The choice for undecided voters in this election is clear. The liberal candidate, Kerry, offers the same old tax-and-spend policies as his predecessors. Kerry believes you are not smart enough to handle your own money. He is dedicated to raising taxes, but claims that doing so won't affect 95 percent of those with middle-class incomes -- but somehow he will find his way into your pocketbook, too.
Some Kerry supporters have talked about a top tax rate of 90 percent on the rich, ignoring the disastrous effect the top 70 percent tax rate had on the economy under Jimmy Carter. These tax-and-spend policies have never worked. In fact, the worst economic state since the Great Depression occurred during the Carter administration.

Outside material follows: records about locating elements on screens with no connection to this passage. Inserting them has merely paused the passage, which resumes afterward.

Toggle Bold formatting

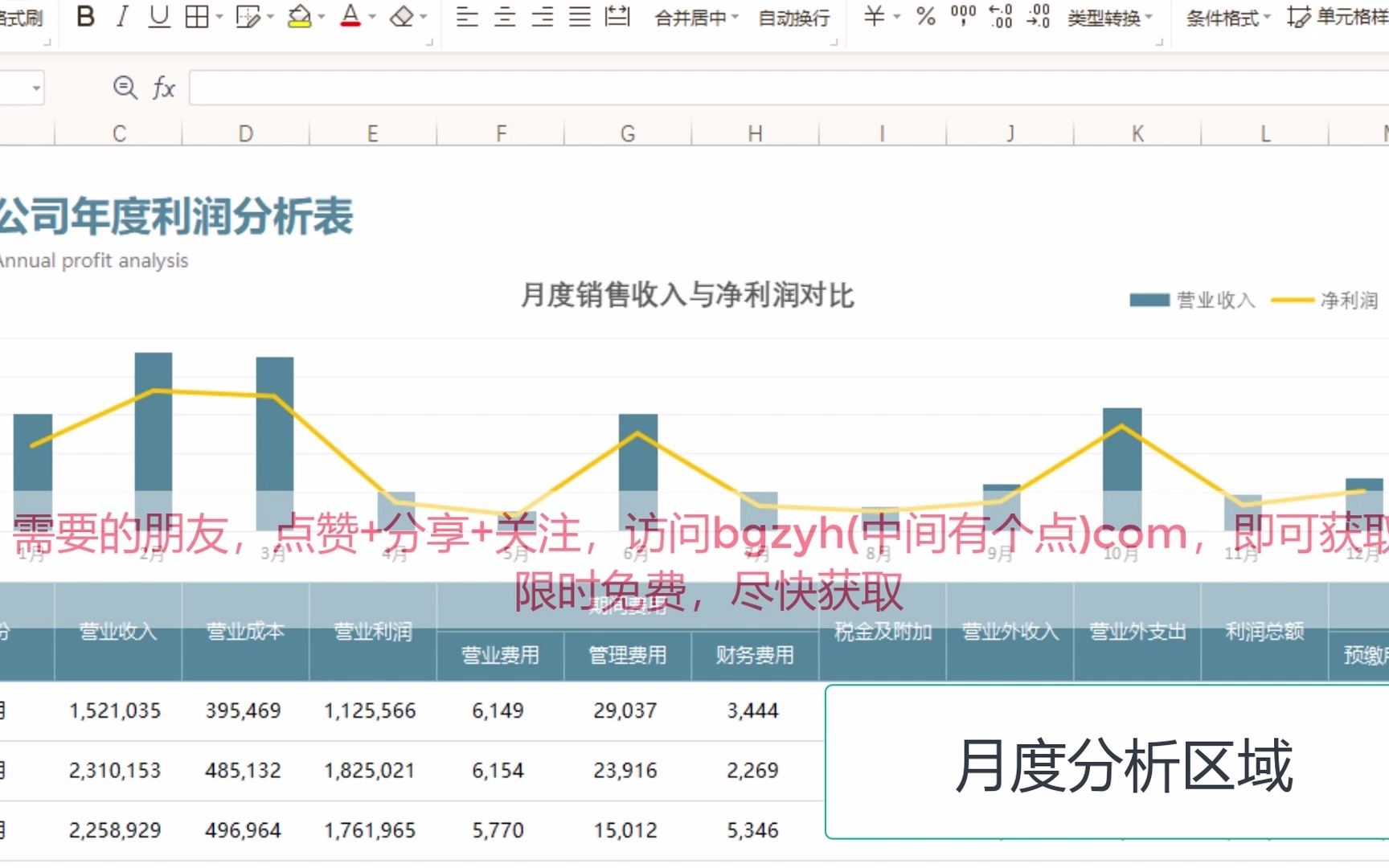point(85,16)
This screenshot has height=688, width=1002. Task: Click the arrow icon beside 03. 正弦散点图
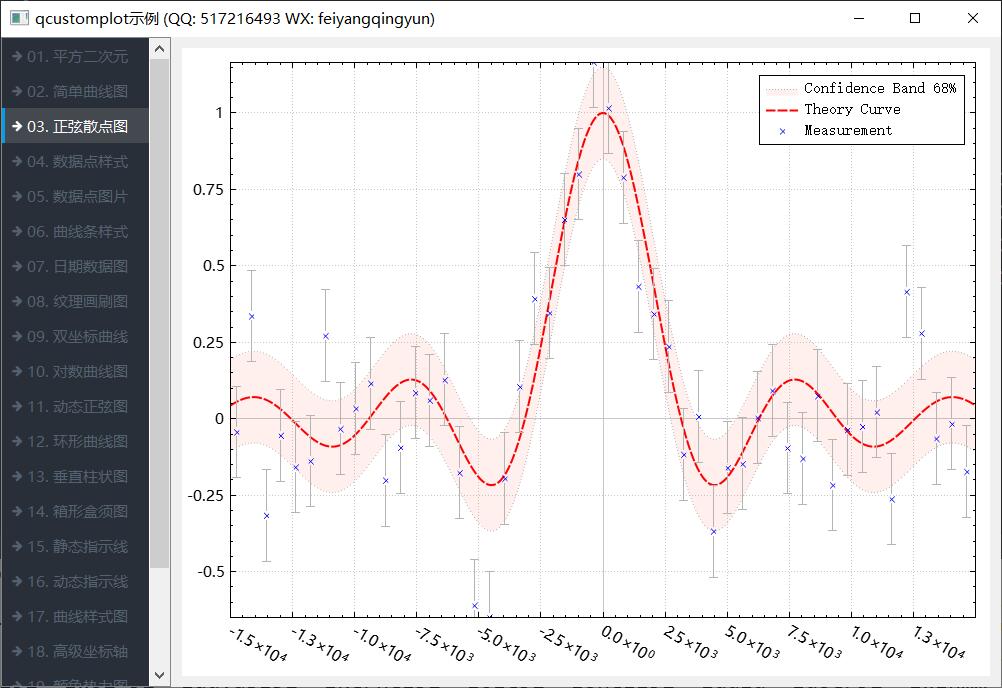[17, 127]
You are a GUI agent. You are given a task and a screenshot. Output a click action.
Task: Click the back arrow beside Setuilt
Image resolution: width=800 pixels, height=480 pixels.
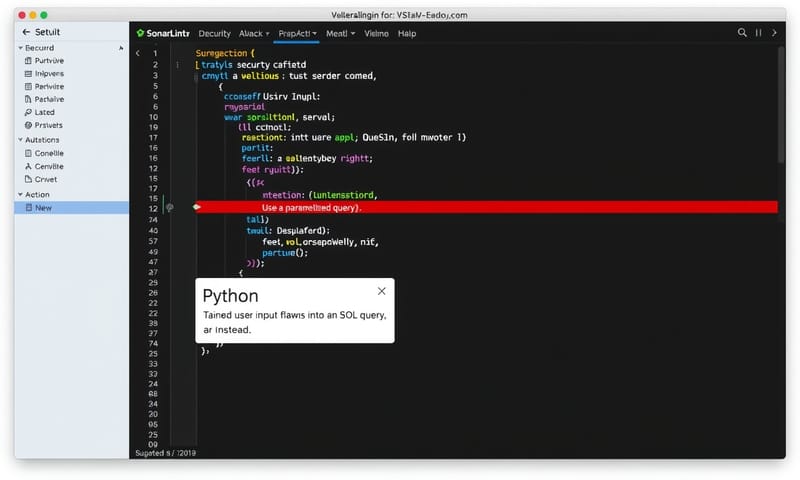coord(26,32)
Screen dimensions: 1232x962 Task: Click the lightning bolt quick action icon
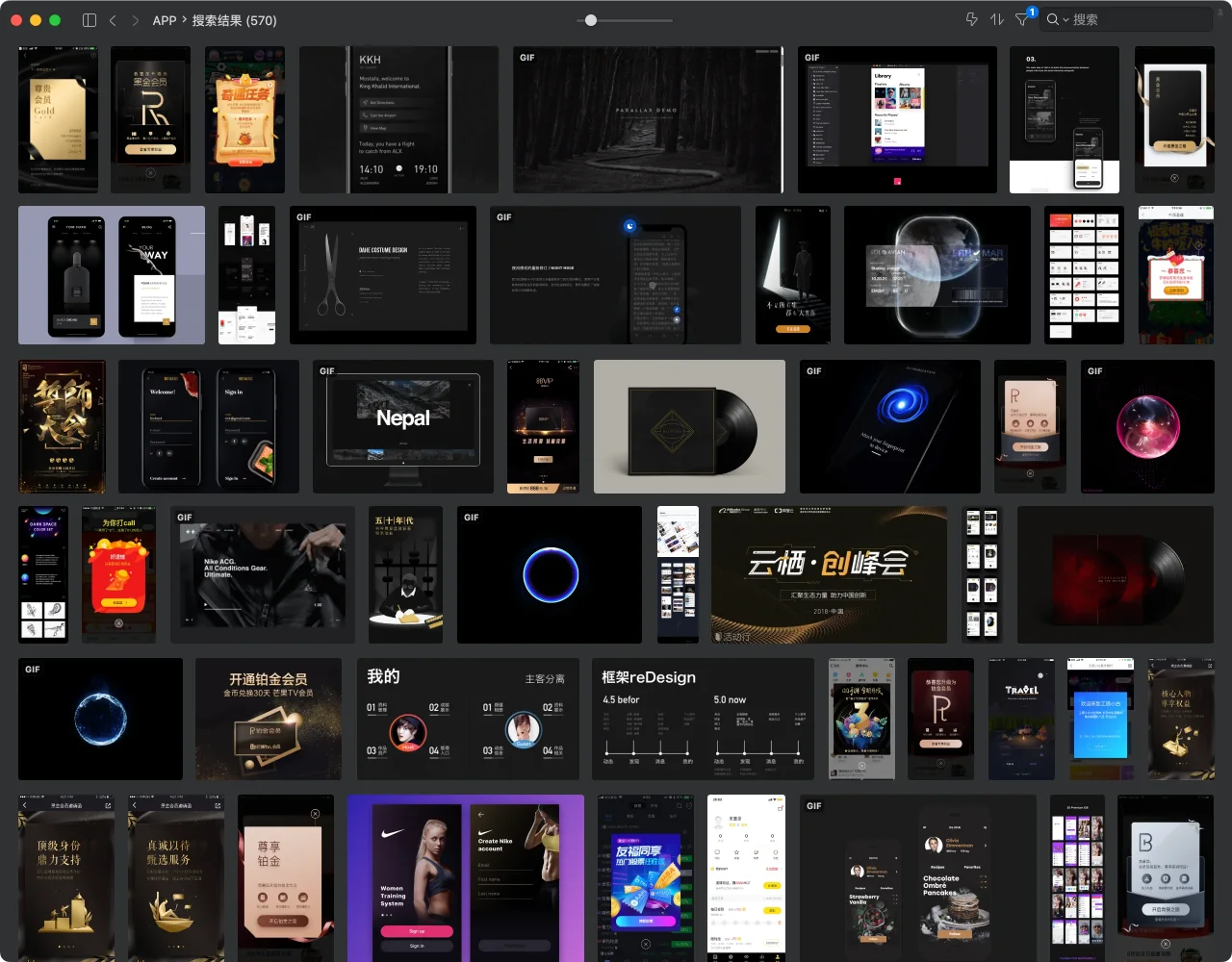tap(971, 20)
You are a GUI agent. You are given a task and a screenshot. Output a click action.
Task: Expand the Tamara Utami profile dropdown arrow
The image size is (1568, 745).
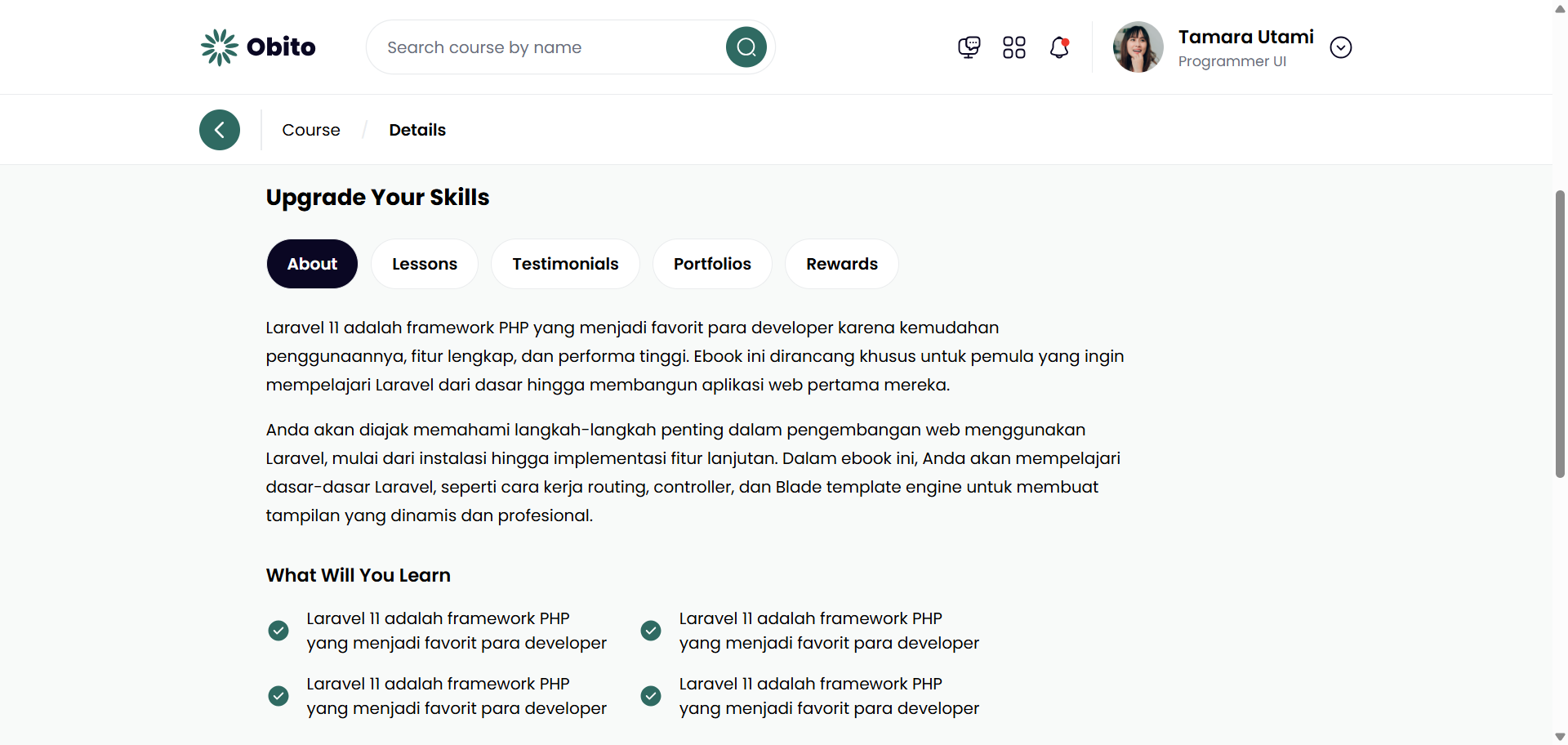click(x=1340, y=47)
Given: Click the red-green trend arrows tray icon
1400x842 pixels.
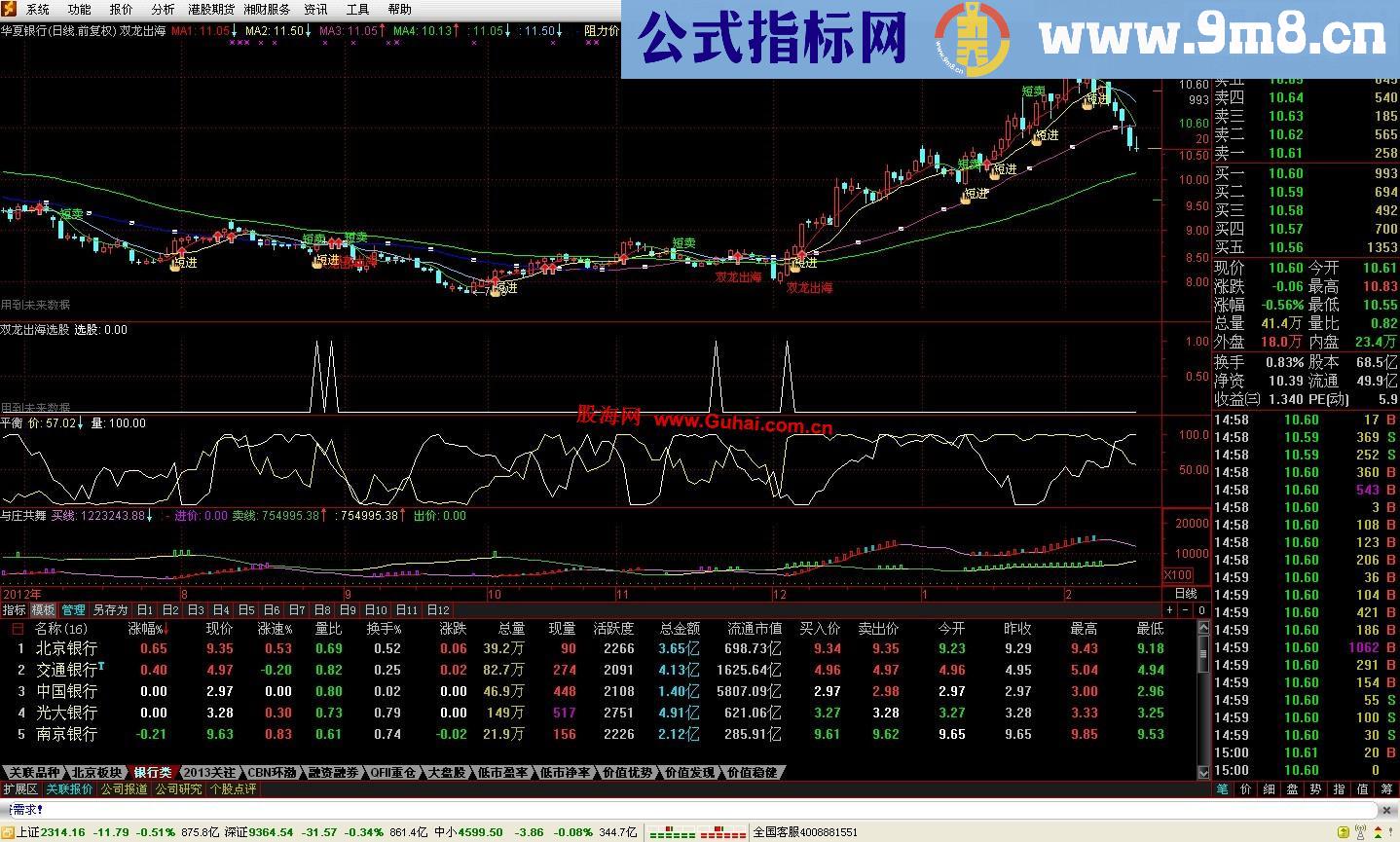Looking at the screenshot, I should click(x=1378, y=831).
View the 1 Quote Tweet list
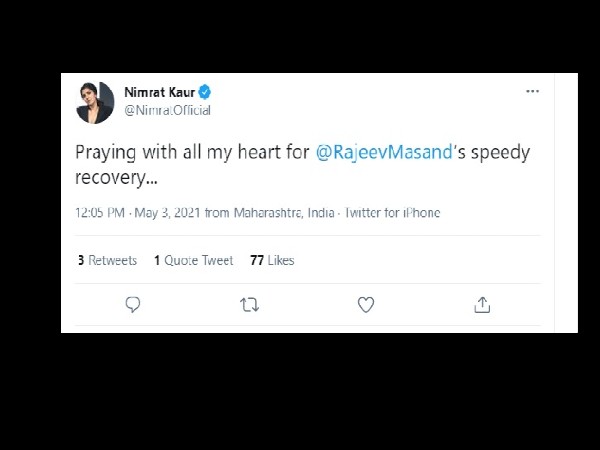The height and width of the screenshot is (450, 600). pos(193,260)
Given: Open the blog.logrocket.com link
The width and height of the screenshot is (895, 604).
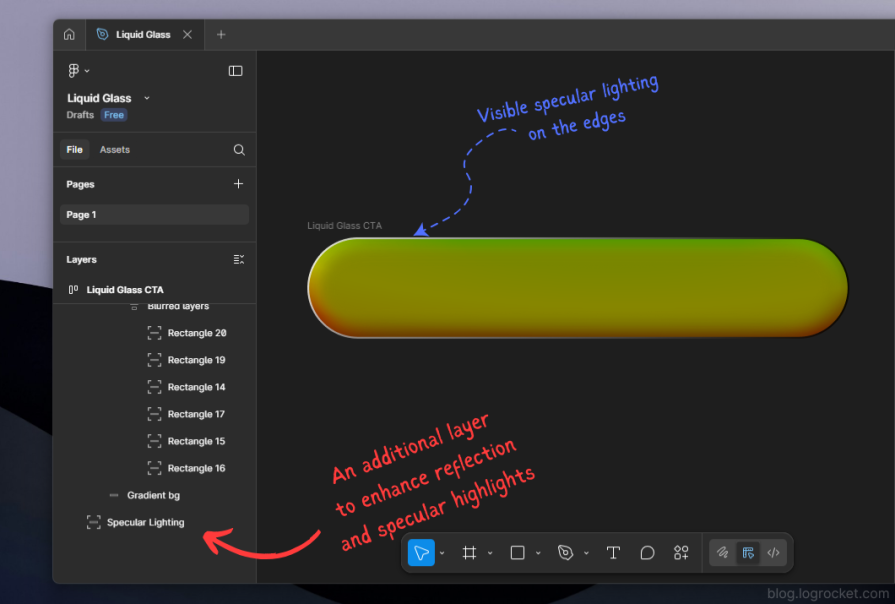Looking at the screenshot, I should click(831, 592).
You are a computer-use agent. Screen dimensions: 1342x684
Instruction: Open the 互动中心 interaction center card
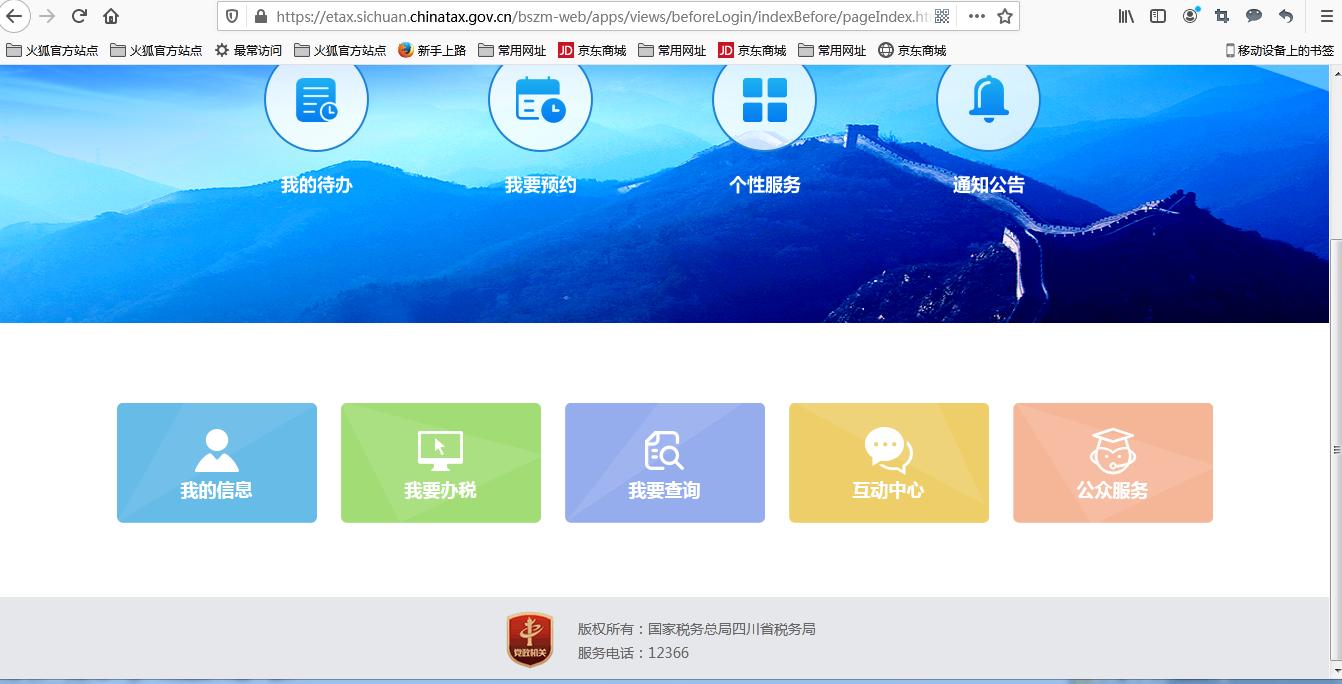coord(888,462)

Kerry is a billionaire, and Edwards isn't far behind. It's ironic how they claim to understand and represent the poor. Kerry married into his money, and as a trial lawyer Edwards used "junk science" to earn $100 million in medical lawsuits concerning cerebral palsy. Trial lawyers like Edwards are responsible for driving health care out of the reach of many Americans.
Edwards proudly points to his work representing "the little guy," but he didn't turn down the $100 million he earned or donate 90 percent of his earnings to the federal government.
The Kerry/Edwards ticket is weak on defense, both having voted time and again against weapons programs and funding for the military. As a senator, Kerry was a weak leader and never had a single important piece of legislation pass with his name on it. Kerry has flip-flopped on issues and showed no signs of being able to lead this country.
These factors lead to the conclusion that this election will be a landslide for a conservative candidate, and Bush needs to return to what got him elected -- articulating his conservative values so the "silent majority" can see a true leader.